Federal and Postal Disability Retirement: The Lost Cause

For a lawyer, it is indeed the “lost cause” which is the most challenging of cases.  This is no less true in Federal Disability Retirement cases for Federal and Postal Employees under FERS & CSRS.  In fact, in some instances it is all-the-more-true, because there is necessarily involved a physical or psychiatric medical condition which makes the case all the more worthwhile in fighting for. 

The concept of the “lost cause” is evocative of the famous scene from Frank Capra’s classic movie, Mr. Smith Goes to Washington, of course; and no lawyer, no matter how good, should be so arrogant as to think that he or she meets with the standard of what Jimmy Stewart was fighting for.  For one thing, lawyers get paid for what they do.  Yet, it is indeed the “lost cause” cases which often spur the attorney in any area of law, with eagerness and pride. 

Whether to obtain Federal Disability retirement benefits for an individual who was wrongfully terminated for extraneous reasons; proving to the Judge that, despite post-termination medical documentation, one can and should logically extrapolate that the medical conditions existed prior to separation from Federal Service; to persuade the Office of Personnel Management that the Agency knew, or should have known, of the medical condition, and should have terminated the individual for his or her medical inability to perform one or more of the essential elements of one’s job, as opposed to the manner in which the Agency went forth; these are all microcosmic examples of “lost causes”; and it is indeed the lost cause which is the most challenging of cases for an attorney.

Sincerely,

Robert R. McGill, Esquire

Federal and Postal Disability Retirement: Approaches & Decisions (Continuation)

This is not to say that the Reconsideration Stage of the process, in the stage where there has (obviously) been an initial denial, should not retell a narrative; it is to simply point out the differences in where the emphasis should be — or, rather, where I place the different emphasis based upon the stage. 
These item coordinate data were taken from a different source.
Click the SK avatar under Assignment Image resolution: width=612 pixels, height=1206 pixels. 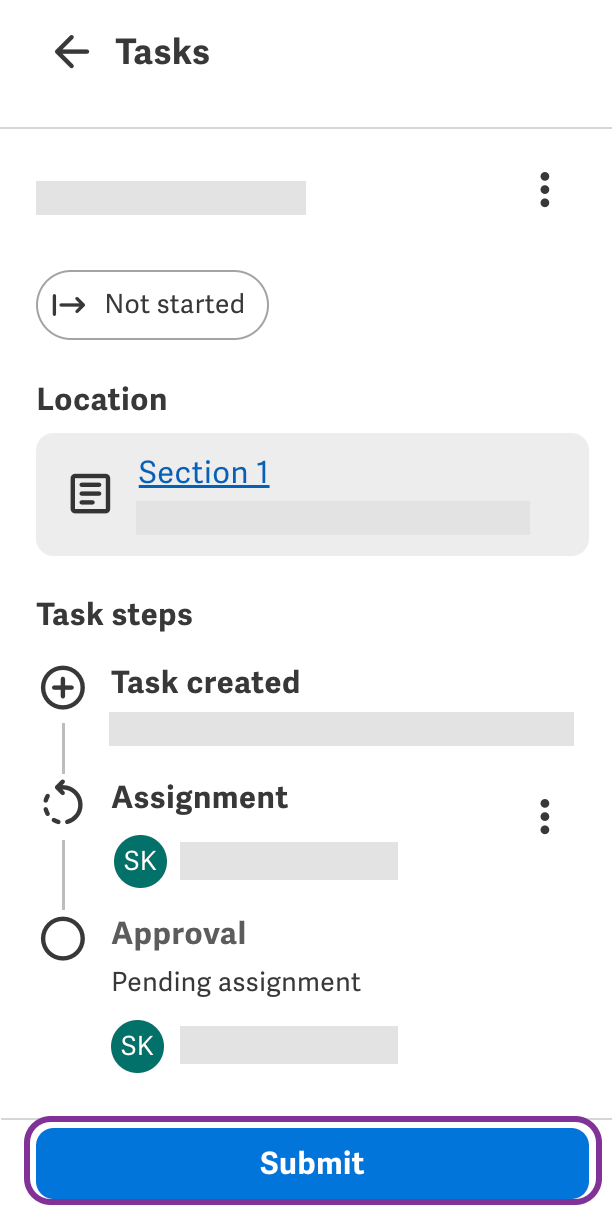tap(140, 861)
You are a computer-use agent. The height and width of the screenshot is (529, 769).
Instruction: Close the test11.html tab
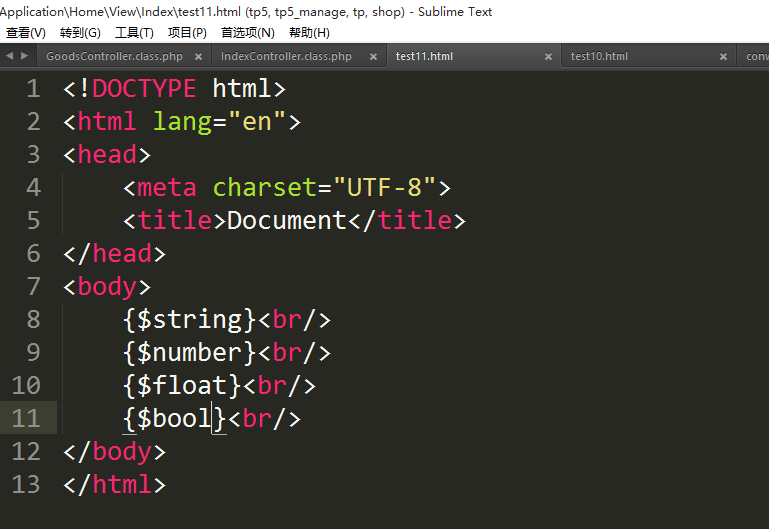pyautogui.click(x=547, y=57)
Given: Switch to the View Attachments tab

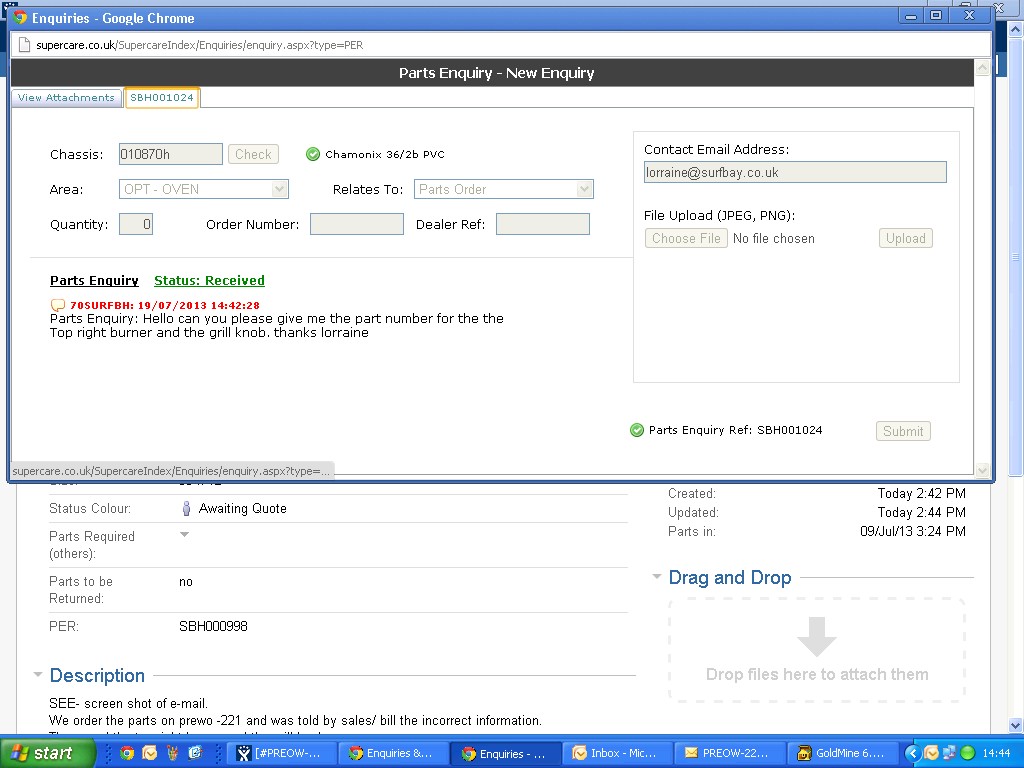Looking at the screenshot, I should click(66, 97).
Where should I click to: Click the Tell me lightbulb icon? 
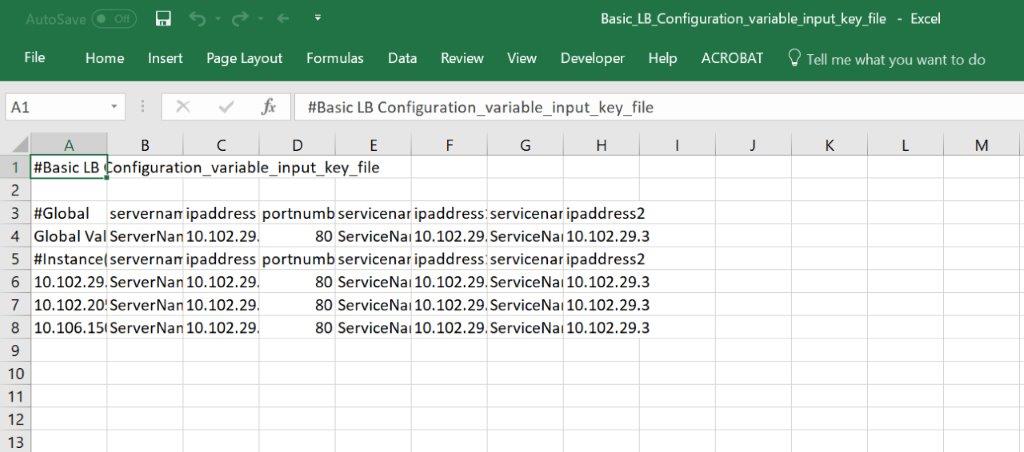[x=794, y=58]
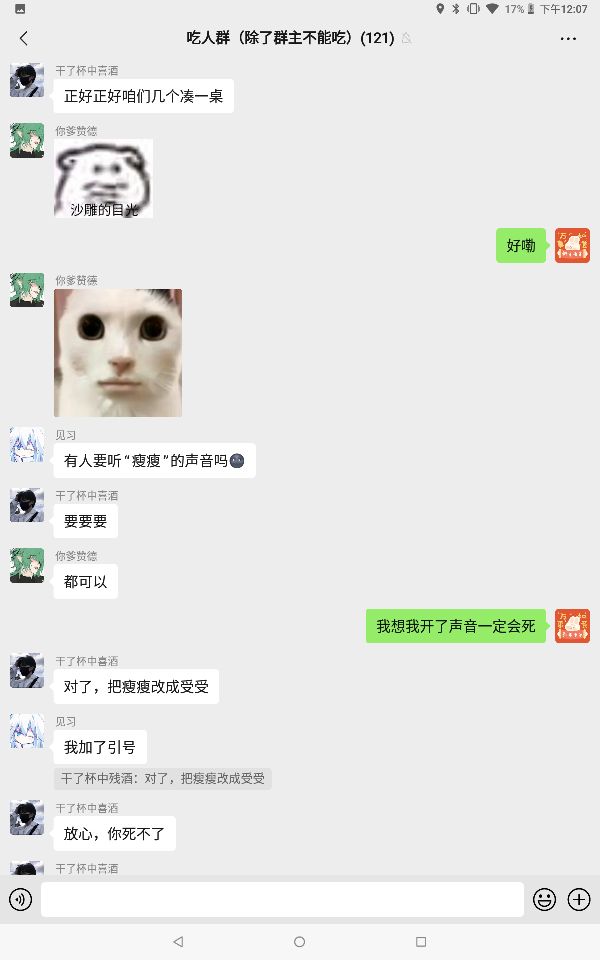Tap the group title 吃人群
The width and height of the screenshot is (600, 960).
point(208,38)
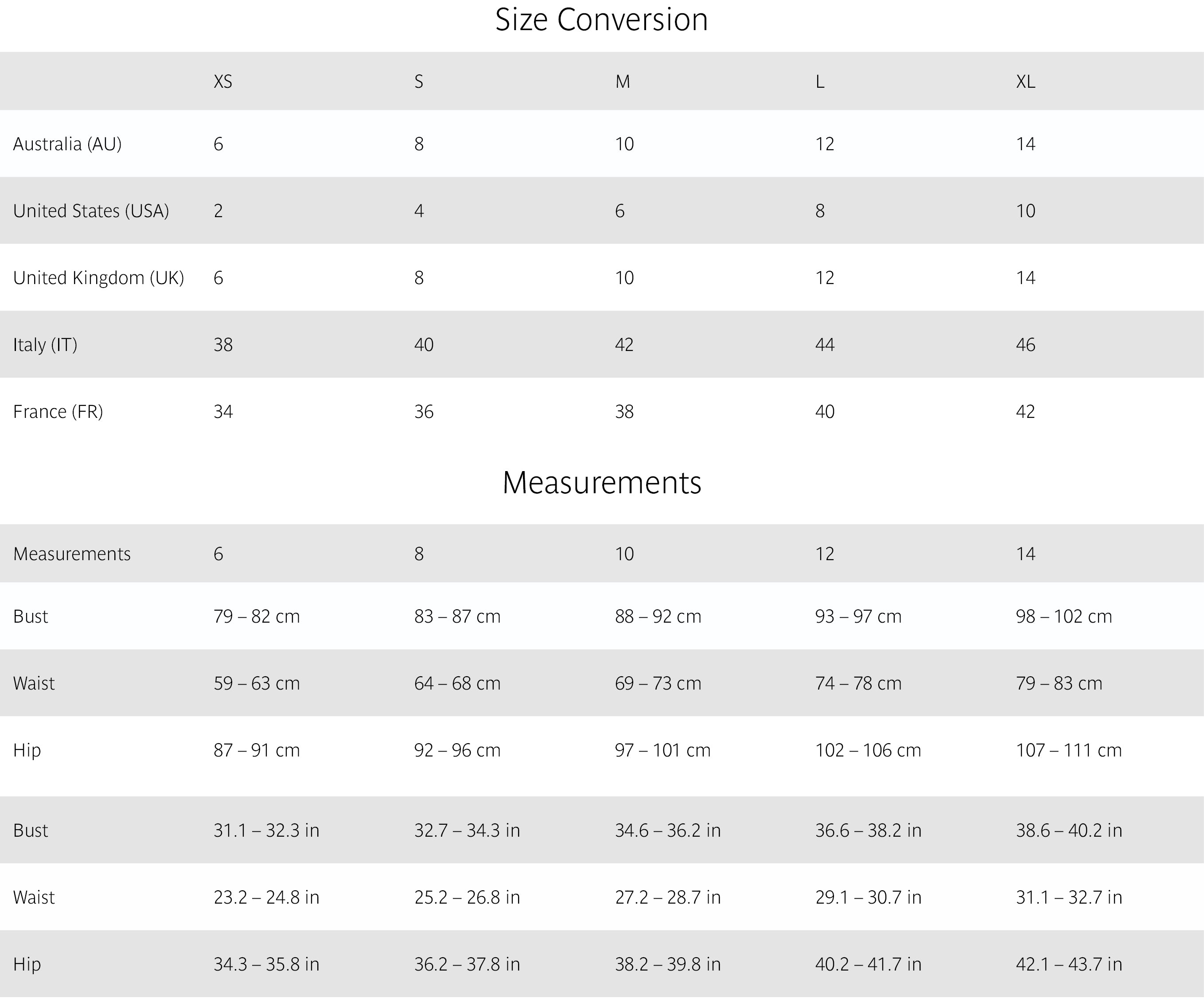Click the 29.1 – 30.7 in waist cell
Viewport: 1204px width, 1002px height.
[868, 897]
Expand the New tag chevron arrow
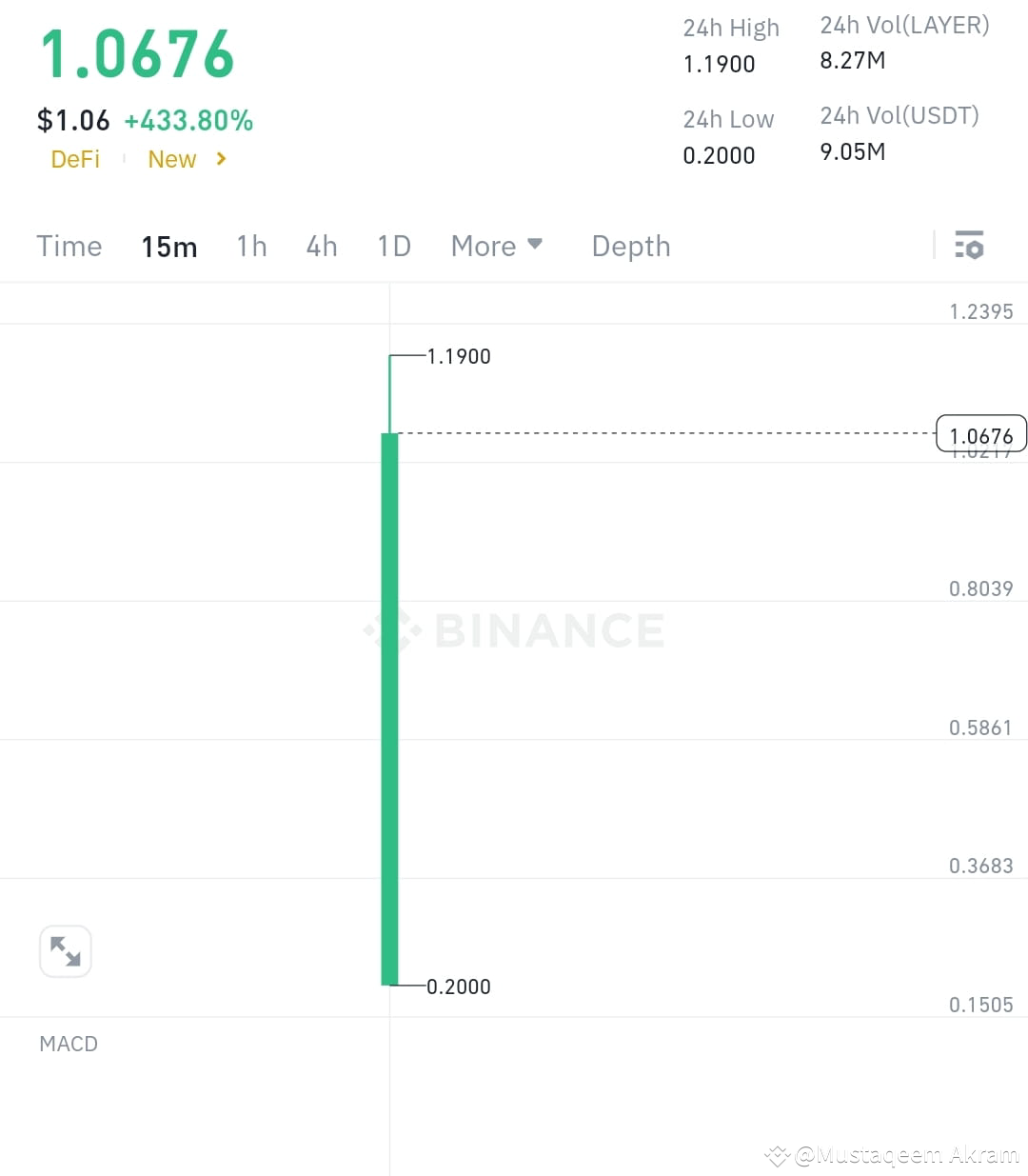The width and height of the screenshot is (1028, 1176). point(220,159)
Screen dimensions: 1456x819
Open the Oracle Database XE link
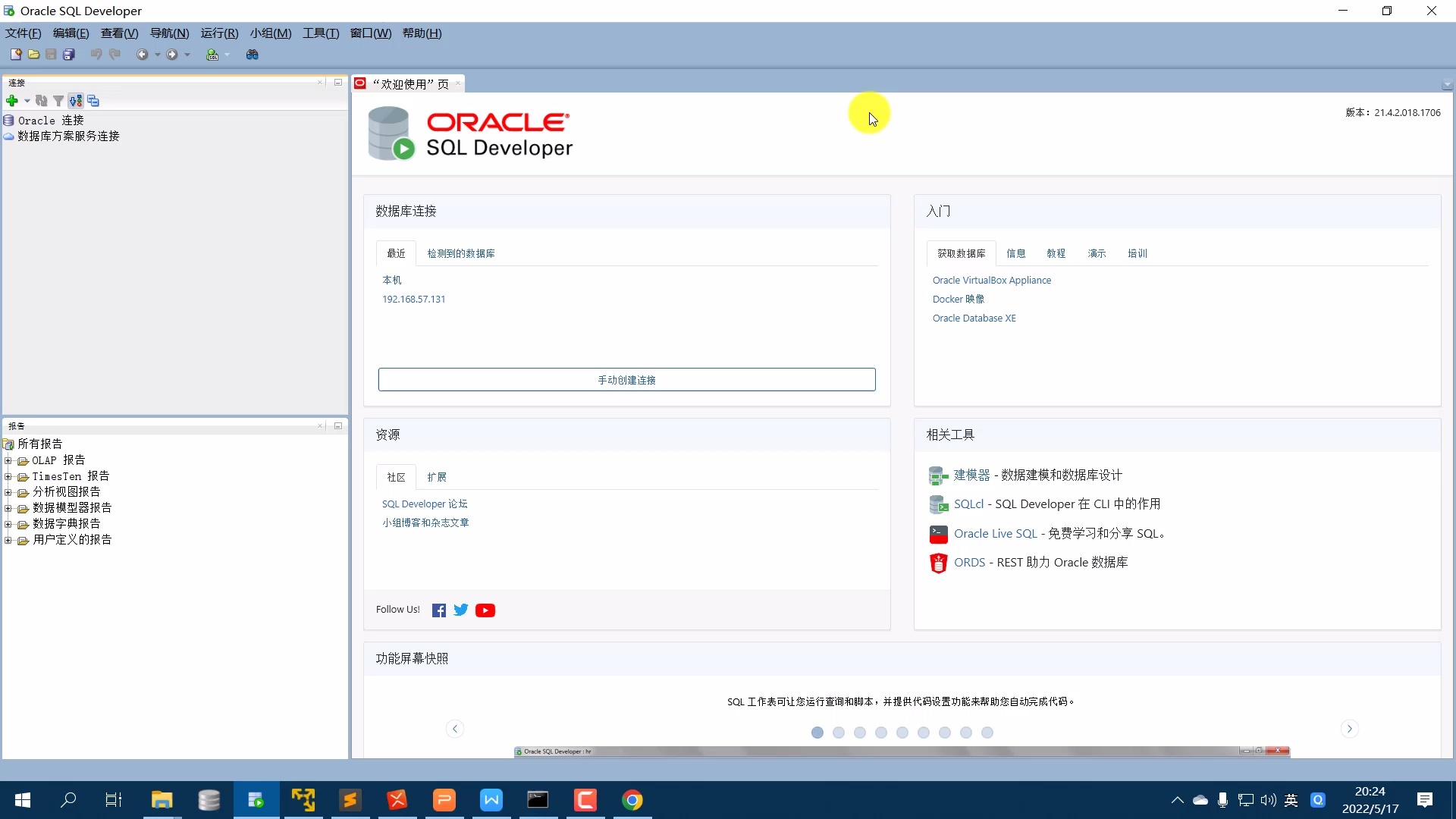[974, 318]
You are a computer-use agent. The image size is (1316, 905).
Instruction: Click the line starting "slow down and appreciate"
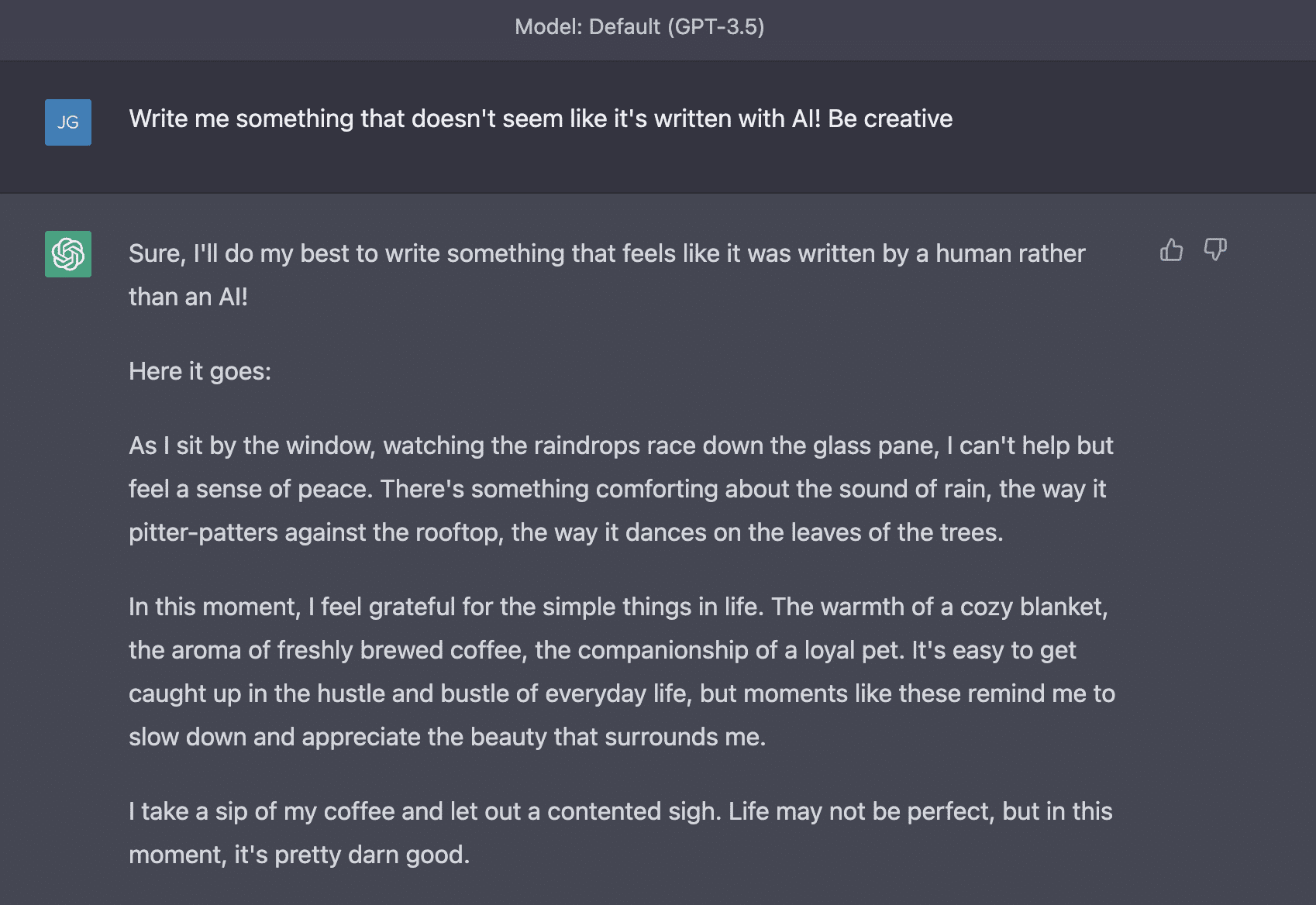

How I approach each stage, in general terms, is as follows:  The Initial Stage (the initial application for Federal Disability Retirement benefits under FERS & CSRS) focuses upon the narrative of the applicant — the description of the medical condition; the kind of job and the essential elements thereof; the interaction and impact of one upon the other, as well as some initial legal arguments.  If it is denied, then the Reconsideration Stage has a “shift of paradigm” on what should be emphasized.  The Office of Personnel Management will often question the adequacy of the medical documentation.  In that case, one needs to respond in a two-pronged attack:  (perhaps) an updated medical report, but concurrently, an aggressive legal attack upon the legally untenable position of the denial.  This methodology sets up for the Third Stage of the process, in the event that it becomes necessary — the Merit Systems Protection Board.